Re: Generell Squid setup

Amos Jeffries <squid3@xxxxxxxxxxxxx> · Fri, 31 Aug 2012 01:26:57 +1200

On 30/08/2012 2:13 a.m., Farkas H wrote:
Hi Amos,
thanks for your response.
My part is the web server in the middle [WS] providing services to
process data. Users send requests via http-post with embedded http-get
requests to the web server. I don't want to touch this for the moment.

The web server sends the embedded http-get requests to remote servers
(not mine), receives the requested data, processes the data and
returns the result.
I want to cache the data of the remote servers. I think it's necessary
to redirect the http-get output of the web server to Squid. I would
say Squid should be behind the web server and not in front like a
reverse proxy but I'm not a specialist. What is your opinion? Is there
a chance to do this (without coding)?
I appreciate any advice.
Thanks, Farkas

Squid does not do any semantic re-writing such as you are wanting. It is 
too dangerous in HTTP, even if you happen to have stumbled on a 
application which does not break when its done.

Your proposed configuration #1 should do what you want (#2 will not).

Or an ICAP service doing the [WS] re-writing operation and supplying 
Squid with adapted requests will might be another way to achieve this. 
But I'm not so sure about ICAP being workable either, POST are marked 
non-cachale by Squid for now.

Amos

On 28 August 2012 12:20, Amos Jeffries <squid3@xxxxxxxxxxxxx> wrote:
On 25/08/2012 8:41 a.m., Farkas H wrote:
Hi list,

I'm a little confused about the various configuration options of
Squid. I have the following setup:
Internet clients <-> remote Web server [WS] <-> different remote Web
servers [R1], ..., [Rn]
[WS] processes the data; [R1], ..., [Rn] provide the data

The clients send requests via http-post to [WS].
[WS] translates the requests and retrieves the required data from
[R1], ..., [Rn] via http-get. [WS] processes the data and sends the
responses to the clients.

The (requests of [WS] and) the responses of [R1], ..., [Rn] should be
cached (inside [WS] surrounding).
The number of web servers [R1], ..., [Rn] is relatively small. This
should lead to many cache hits.

Cache HITs is related to URL space range, not server count. For example
Wikipedia has a great many servers all serving the same content, they get
HIT ratio up near 100% sometimes since the client requested URLs are all for
the one website and usually some "trending" articles.

But since these are "delivery" operations which are being cached and served
from cache ... the server will never receive the HITs, will never be able to
update its state according to their receipt. Resulting in possibly very
broken, very client-visible behaviours unintended by the site designer(s).

I have two suggestions for discussion:
(1) normal Squid cache; [WS] acts as a kind of client; [WS] is the
only client of Squid Proxy; the requests of [WS] would have to be
redirected programmatically to Squid Proxy,
(2) reverse proxy (with httpd-accelerator mode).

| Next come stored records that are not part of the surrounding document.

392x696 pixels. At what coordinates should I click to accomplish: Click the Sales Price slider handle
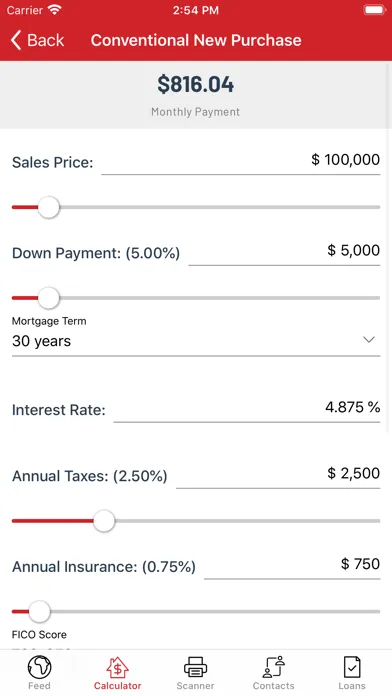point(48,207)

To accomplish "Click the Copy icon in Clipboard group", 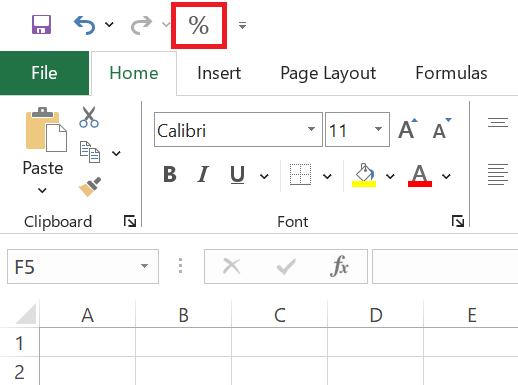I will pos(90,152).
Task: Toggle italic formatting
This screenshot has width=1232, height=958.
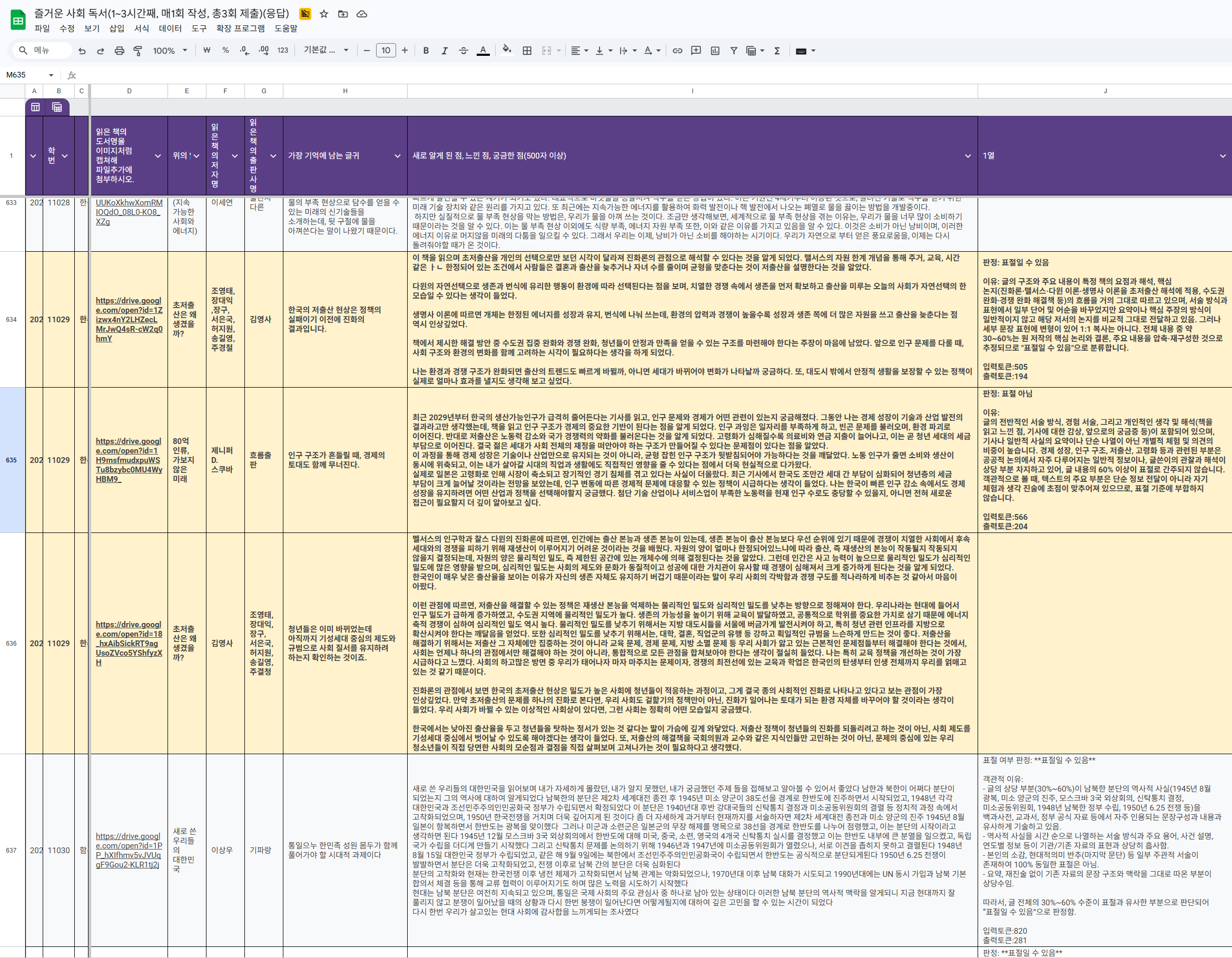Action: pyautogui.click(x=445, y=51)
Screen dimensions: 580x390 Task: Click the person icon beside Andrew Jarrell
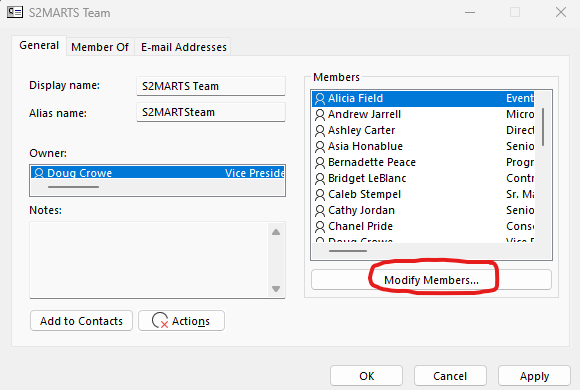(320, 114)
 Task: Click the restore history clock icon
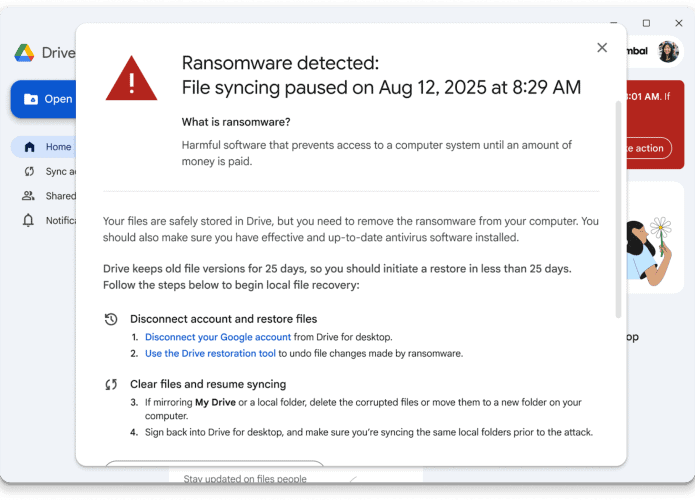pos(111,319)
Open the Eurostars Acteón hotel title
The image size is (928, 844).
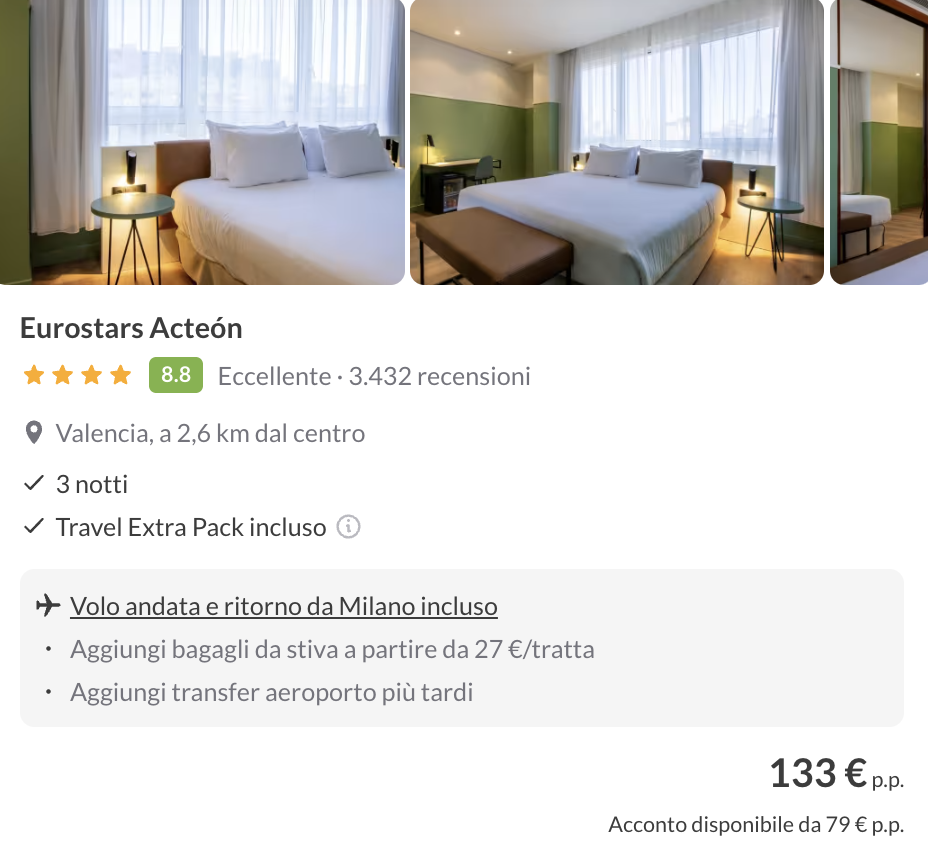tap(131, 328)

Are these options suitable? Which (other) squid setup would you recommend?
Is (1) possible without programming?
Which configuration (from http://wiki.squid-cache.org/ConfigExamples)
should be chosen for (1) or (2)?

Do you own those websites or are providing CDN services to their owners?
choose (2) - it will pass through the requests unchanged.

Are you ISP for those clients? choose (1), but...

Are you aware of the difference between HTTP POST and GET semantics? and how
that determins very different caching, security, and failure recovery
models?
  Why are you re-writing these critical semantics in a relay?

Amos